>> Begin
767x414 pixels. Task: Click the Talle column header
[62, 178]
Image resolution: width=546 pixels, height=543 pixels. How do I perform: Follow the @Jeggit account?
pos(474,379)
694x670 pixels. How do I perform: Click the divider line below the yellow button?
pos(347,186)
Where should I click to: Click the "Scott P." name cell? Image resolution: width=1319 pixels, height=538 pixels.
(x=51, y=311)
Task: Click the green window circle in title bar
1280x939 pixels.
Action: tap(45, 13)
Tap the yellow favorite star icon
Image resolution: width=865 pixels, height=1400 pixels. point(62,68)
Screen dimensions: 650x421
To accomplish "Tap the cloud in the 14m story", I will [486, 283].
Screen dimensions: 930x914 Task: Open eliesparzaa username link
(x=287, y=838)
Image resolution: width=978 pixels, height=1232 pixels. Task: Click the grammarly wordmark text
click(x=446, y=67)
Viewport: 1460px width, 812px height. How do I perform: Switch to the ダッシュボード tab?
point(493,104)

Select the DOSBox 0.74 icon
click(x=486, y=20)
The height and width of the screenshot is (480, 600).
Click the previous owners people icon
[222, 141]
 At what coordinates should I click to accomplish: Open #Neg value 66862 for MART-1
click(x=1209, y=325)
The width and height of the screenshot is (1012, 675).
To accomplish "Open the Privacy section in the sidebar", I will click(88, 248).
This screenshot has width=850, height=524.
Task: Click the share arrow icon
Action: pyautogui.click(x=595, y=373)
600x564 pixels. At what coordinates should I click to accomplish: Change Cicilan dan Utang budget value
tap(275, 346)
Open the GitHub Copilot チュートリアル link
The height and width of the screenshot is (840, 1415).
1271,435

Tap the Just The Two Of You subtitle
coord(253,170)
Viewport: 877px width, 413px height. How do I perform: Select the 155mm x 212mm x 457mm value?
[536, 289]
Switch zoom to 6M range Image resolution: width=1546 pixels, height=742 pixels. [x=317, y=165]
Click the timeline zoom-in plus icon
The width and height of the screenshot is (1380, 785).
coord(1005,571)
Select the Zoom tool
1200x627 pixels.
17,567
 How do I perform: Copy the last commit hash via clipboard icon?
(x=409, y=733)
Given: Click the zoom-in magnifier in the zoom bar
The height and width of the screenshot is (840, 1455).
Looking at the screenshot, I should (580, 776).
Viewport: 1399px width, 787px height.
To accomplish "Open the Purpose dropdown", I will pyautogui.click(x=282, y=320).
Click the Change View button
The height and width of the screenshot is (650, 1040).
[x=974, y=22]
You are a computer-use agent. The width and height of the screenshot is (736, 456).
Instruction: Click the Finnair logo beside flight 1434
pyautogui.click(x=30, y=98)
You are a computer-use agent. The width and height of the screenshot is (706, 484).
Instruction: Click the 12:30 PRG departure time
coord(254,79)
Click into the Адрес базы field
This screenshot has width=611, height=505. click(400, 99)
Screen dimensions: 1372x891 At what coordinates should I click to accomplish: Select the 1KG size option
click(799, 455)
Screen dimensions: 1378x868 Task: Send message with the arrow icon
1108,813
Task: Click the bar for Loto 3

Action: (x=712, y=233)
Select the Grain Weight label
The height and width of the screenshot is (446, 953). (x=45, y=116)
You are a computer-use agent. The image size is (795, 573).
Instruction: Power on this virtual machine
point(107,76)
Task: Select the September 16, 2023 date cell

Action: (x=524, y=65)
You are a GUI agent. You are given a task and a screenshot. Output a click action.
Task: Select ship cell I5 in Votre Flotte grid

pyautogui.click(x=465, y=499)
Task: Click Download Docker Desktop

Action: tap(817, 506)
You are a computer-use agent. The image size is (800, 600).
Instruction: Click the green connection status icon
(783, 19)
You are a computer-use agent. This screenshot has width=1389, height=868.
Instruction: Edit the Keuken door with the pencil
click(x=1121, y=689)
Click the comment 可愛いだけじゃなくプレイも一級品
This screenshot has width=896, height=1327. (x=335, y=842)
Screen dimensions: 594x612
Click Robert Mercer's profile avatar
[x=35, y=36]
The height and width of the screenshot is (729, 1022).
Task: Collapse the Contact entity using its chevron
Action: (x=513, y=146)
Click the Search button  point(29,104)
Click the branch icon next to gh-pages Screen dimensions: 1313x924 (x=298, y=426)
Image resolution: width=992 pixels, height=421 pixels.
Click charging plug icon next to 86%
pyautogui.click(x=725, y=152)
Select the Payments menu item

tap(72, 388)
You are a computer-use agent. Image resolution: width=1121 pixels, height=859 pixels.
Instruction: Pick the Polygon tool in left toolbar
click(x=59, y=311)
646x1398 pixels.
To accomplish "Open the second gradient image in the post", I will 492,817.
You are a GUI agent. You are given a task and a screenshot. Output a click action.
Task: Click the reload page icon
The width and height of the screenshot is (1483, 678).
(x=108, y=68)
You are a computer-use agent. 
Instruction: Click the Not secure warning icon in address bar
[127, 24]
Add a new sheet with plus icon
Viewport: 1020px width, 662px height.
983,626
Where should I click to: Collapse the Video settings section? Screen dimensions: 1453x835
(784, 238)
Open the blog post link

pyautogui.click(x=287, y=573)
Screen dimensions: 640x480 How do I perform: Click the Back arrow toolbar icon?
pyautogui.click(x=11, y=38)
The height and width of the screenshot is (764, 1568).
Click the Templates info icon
>> End
Return the records word for word, starting with the line that contains "You are a computer-use agent. The image size is (800, 600)." and continuing through the last line of the records.

__TASK OUTPUT__
You are a computer-use agent. The image size is (800, 600).
Instruction: Click the green connection status icon
(783, 19)
You are a computer-use agent. This screenshot has width=1389, height=868.
Instruction: Edit the Keuken door with the pencil
click(x=1121, y=689)
Click the comment 可愛いだけじゃなくプレイも一級品
This screenshot has width=896, height=1327. (x=335, y=842)
Screen dimensions: 594x612
Click Robert Mercer's profile avatar
[x=35, y=36]
The height and width of the screenshot is (729, 1022).
Task: Collapse the Contact entity using its chevron
Action: (x=513, y=146)
Click the Search button  point(29,104)
Click the branch icon next to gh-pages Screen dimensions: 1313x924 (x=298, y=426)
Image resolution: width=992 pixels, height=421 pixels.
Click charging plug icon next to 86%
pyautogui.click(x=725, y=152)
Select the Payments menu item

tap(72, 388)
You are a computer-use agent. Image resolution: width=1121 pixels, height=859 pixels.
Instruction: Pick the Polygon tool in left toolbar
click(x=59, y=311)
646x1398 pixels.
To accomplish "Open the second gradient image in the post", I will 492,817.
You are a GUI agent. You are given a task and a screenshot. Output a click action.
Task: Click the reload page icon
The width and height of the screenshot is (1483, 678).
(x=108, y=68)
You are a computer-use agent. 
Instruction: Click the Not secure warning icon in address bar
[127, 24]
Add a new sheet with plus icon
Viewport: 1020px width, 662px height.
983,626
Where should I click to: Collapse the Video settings section? Screen dimensions: 1453x835
(784, 238)
Open the blog post link

pyautogui.click(x=287, y=573)
Screen dimensions: 640x480 How do I perform: Click the Back arrow toolbar icon?
pyautogui.click(x=11, y=38)
The height and width of the screenshot is (764, 1568).
Click the Templates info icon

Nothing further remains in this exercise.